[TO DO]
Retype the data exactly, from its first line to the line containing "Task: Click the light bulb summary indicator", including both, and skip any picture.
BEGIN
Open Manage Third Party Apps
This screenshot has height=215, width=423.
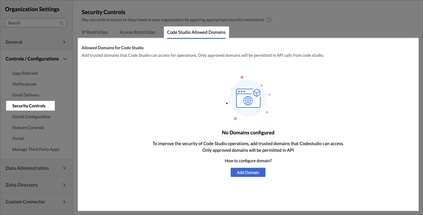point(36,149)
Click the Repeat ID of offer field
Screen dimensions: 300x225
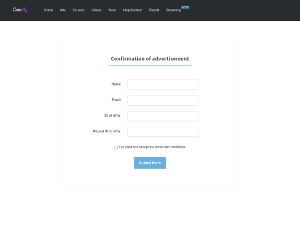point(163,132)
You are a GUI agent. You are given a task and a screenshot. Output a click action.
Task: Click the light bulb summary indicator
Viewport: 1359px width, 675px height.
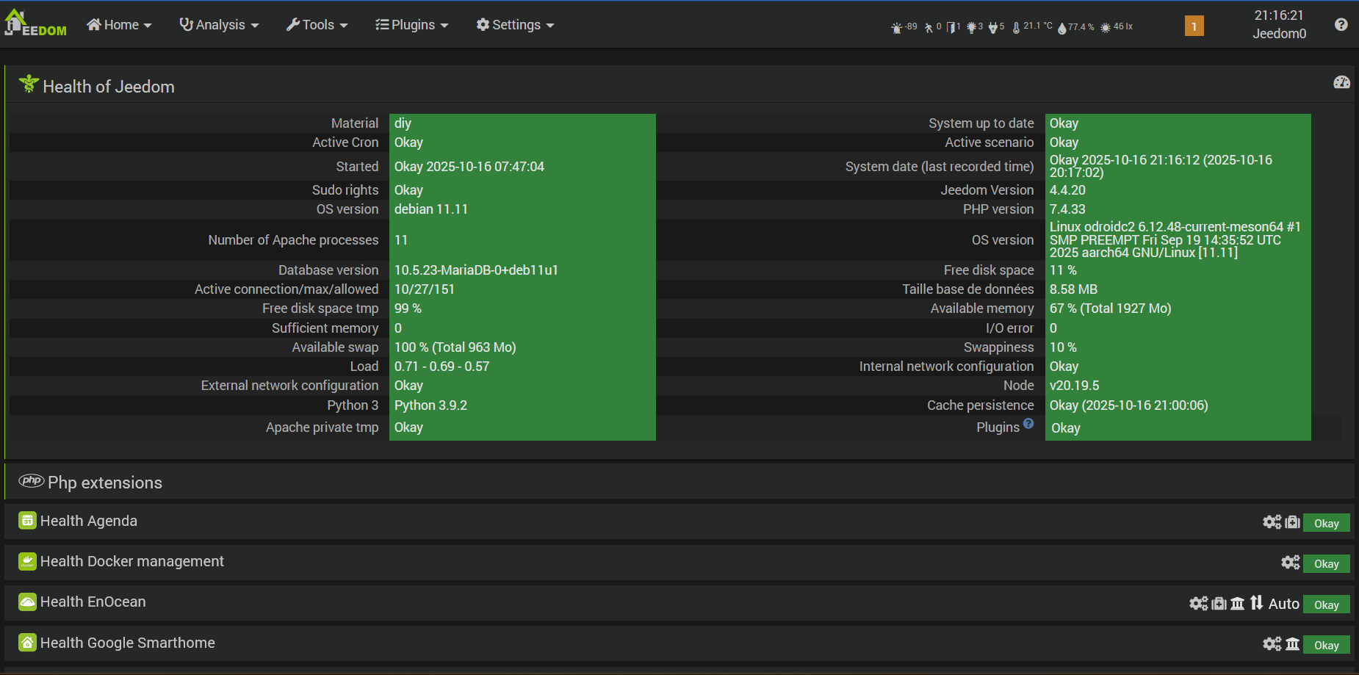(x=975, y=27)
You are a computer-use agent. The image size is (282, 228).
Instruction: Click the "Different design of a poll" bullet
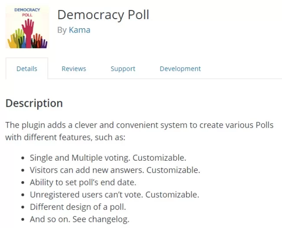coord(78,207)
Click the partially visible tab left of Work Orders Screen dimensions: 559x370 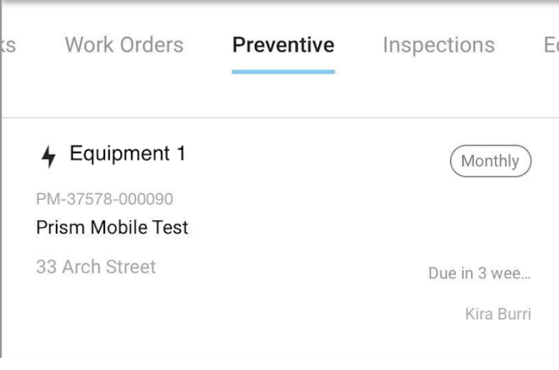coord(9,45)
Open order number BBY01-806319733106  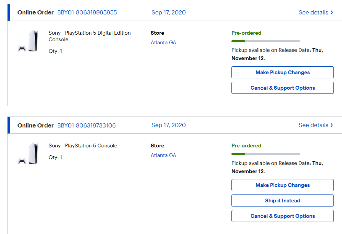pos(87,125)
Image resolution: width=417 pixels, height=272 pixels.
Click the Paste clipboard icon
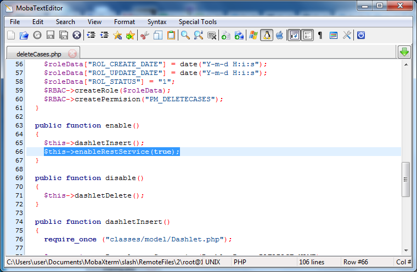click(x=171, y=35)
END
[EXERCISE OUTPUT]
Open Manage Third Party Apps
This screenshot has height=215, width=423.
point(36,149)
Click the Repeat ID of offer field
Screen dimensions: 300x225
point(163,132)
You are a GUI agent. You are given a task and a screenshot. Output a click action.
Task: Click the light bulb summary indicator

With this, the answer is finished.